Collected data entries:
-------------------------

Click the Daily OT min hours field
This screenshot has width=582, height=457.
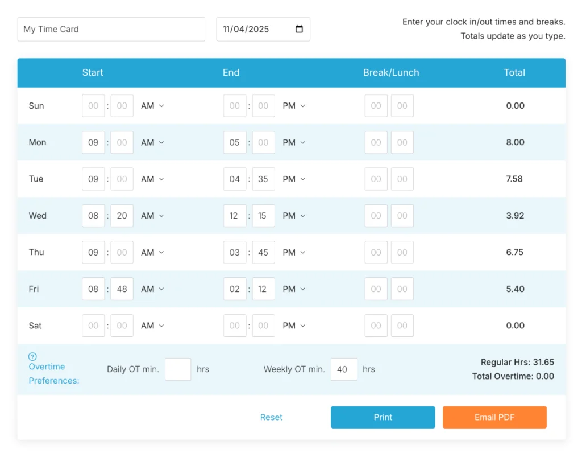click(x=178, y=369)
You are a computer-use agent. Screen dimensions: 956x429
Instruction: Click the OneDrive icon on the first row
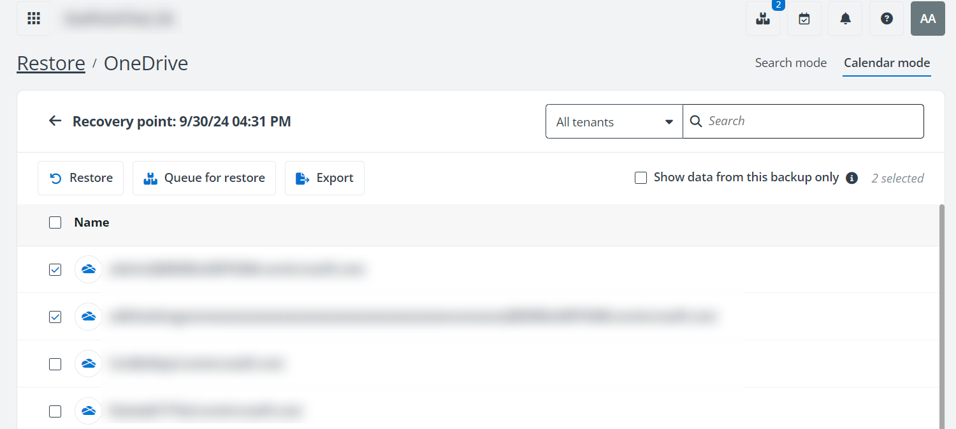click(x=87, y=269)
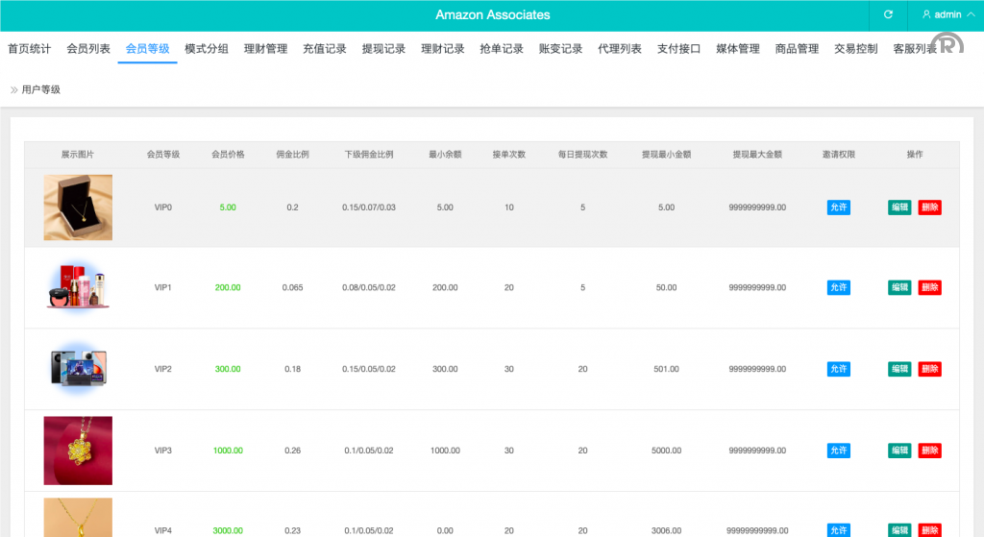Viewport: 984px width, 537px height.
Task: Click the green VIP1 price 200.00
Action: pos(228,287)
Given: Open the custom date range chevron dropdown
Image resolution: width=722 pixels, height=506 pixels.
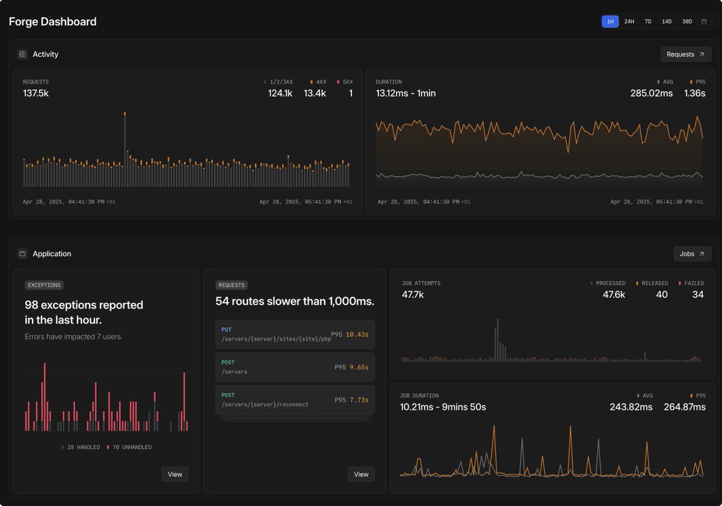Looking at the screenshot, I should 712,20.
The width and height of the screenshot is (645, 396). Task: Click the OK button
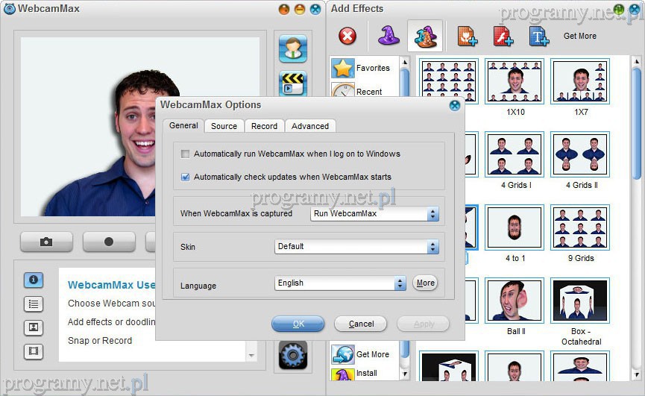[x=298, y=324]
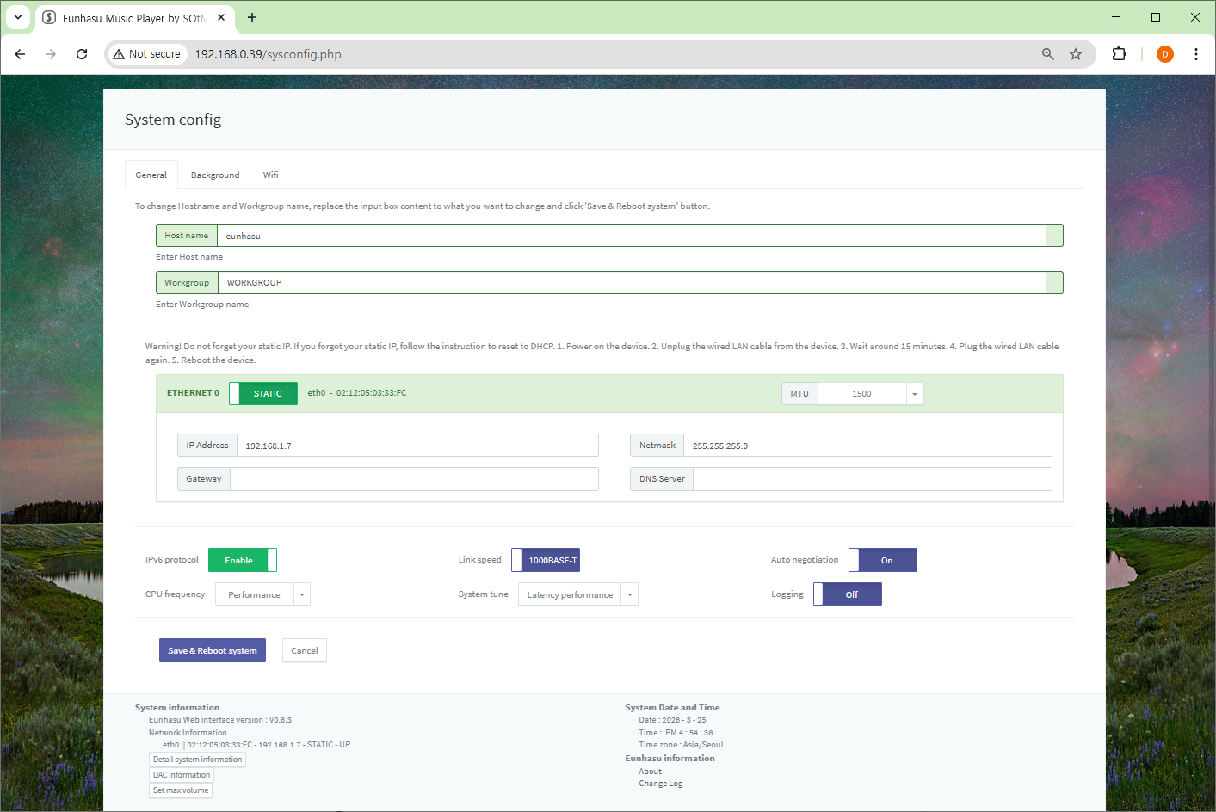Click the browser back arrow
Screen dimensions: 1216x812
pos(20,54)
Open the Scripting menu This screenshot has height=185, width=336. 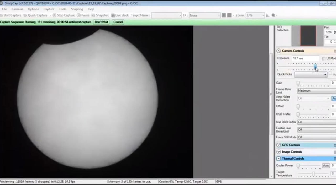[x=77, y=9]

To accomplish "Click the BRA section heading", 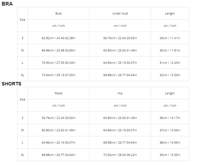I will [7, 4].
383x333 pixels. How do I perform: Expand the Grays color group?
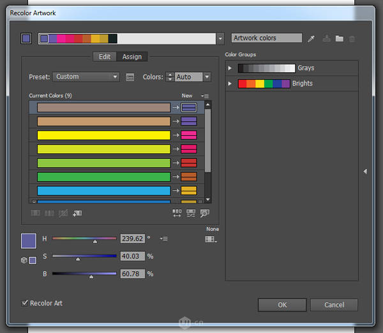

-------------------------

Using the entries above, repeat exactly the lines from the one with "This screenshot has width=582, height=457." to the one with "Given: Open the", both included, and leave the pictures behind.

This screenshot has width=582, height=457.
click(x=178, y=369)
You are a computer-use agent. Screen dimensions: 956x429
Instruction: Click the OneDrive icon on the first row
click(x=87, y=269)
Viewport: 984px width, 537px height.
Task: Click the green VIP1 price 200.00
Action: pos(228,287)
Given: Open the custom date range chevron dropdown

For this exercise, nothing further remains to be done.